Titelseite Geschichte und Sagen des Kremser Bezirkes, Heft 6

Geister Feen Nixen
Heft Nr. 5 (Doppelheft)

Teil 6

von Sage 111 bis Sage 122



111

DIE RAST DES EWIGEN JUDEN

    Einst kam auf seiner immenwährenden Wanderung der zu ruhelosem Wandern verdammte „Ewige Jude“ auch nach Weißenkirchen. Da ihm niemand Unterkunft gewährte, mußte er sich auf offener Straße einen Rastplatz suchen. Endlich fand er am Marktplatz vor dem Schützenhofe eine steinerne Bank, auf der er sich ermüdet niederließ. Bald sammelte sieh eine Menge Buben und eine große Schar Neugieriger um den sonderbaren Alten und erstere verspotteten ihn.
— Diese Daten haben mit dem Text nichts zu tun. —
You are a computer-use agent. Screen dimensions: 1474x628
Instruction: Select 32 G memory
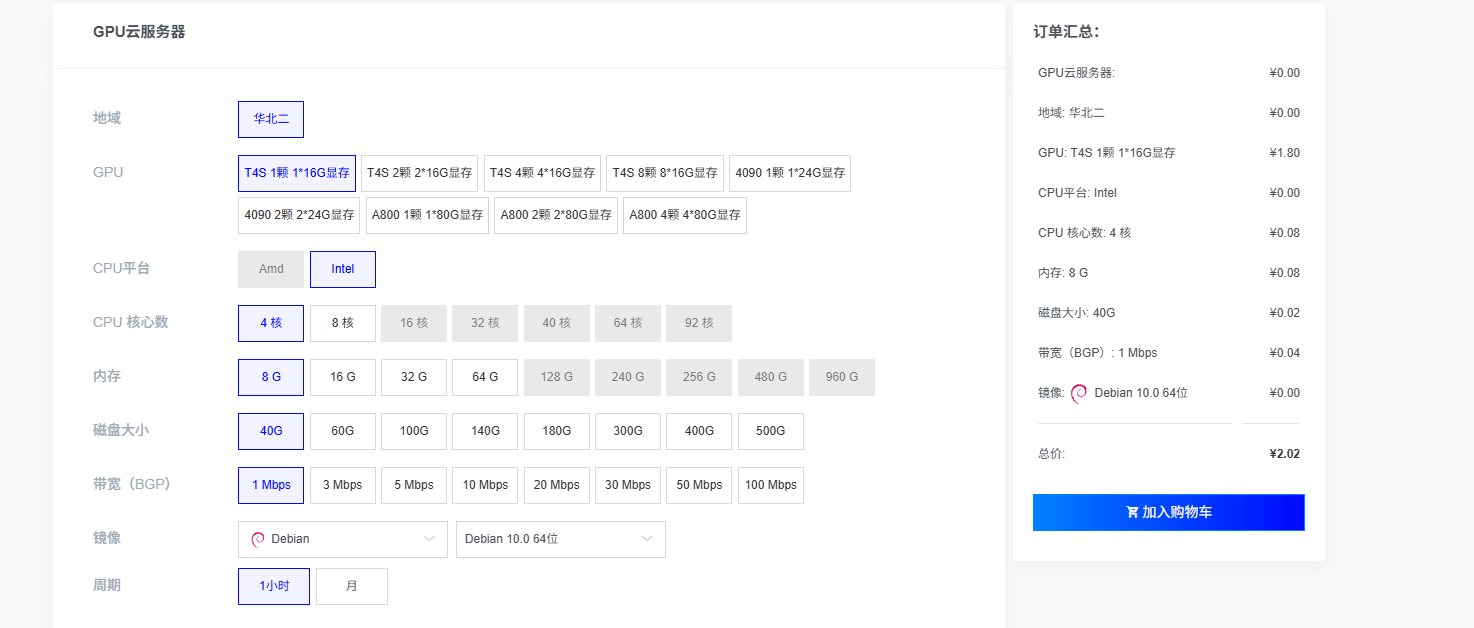(414, 377)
Bei Eintritt der Dunkelheit verließ der Jude den Ort. Am nächsten Tage zeigte sich, daß die Bank gebrochen war. Nun suchte man den Greis, den einige zunächst für den Propheten Elias gehalten hatten, aber er war verschwunden, weshalb dann allgemein angenommen wurde, es sei der ewige Jude gewesen.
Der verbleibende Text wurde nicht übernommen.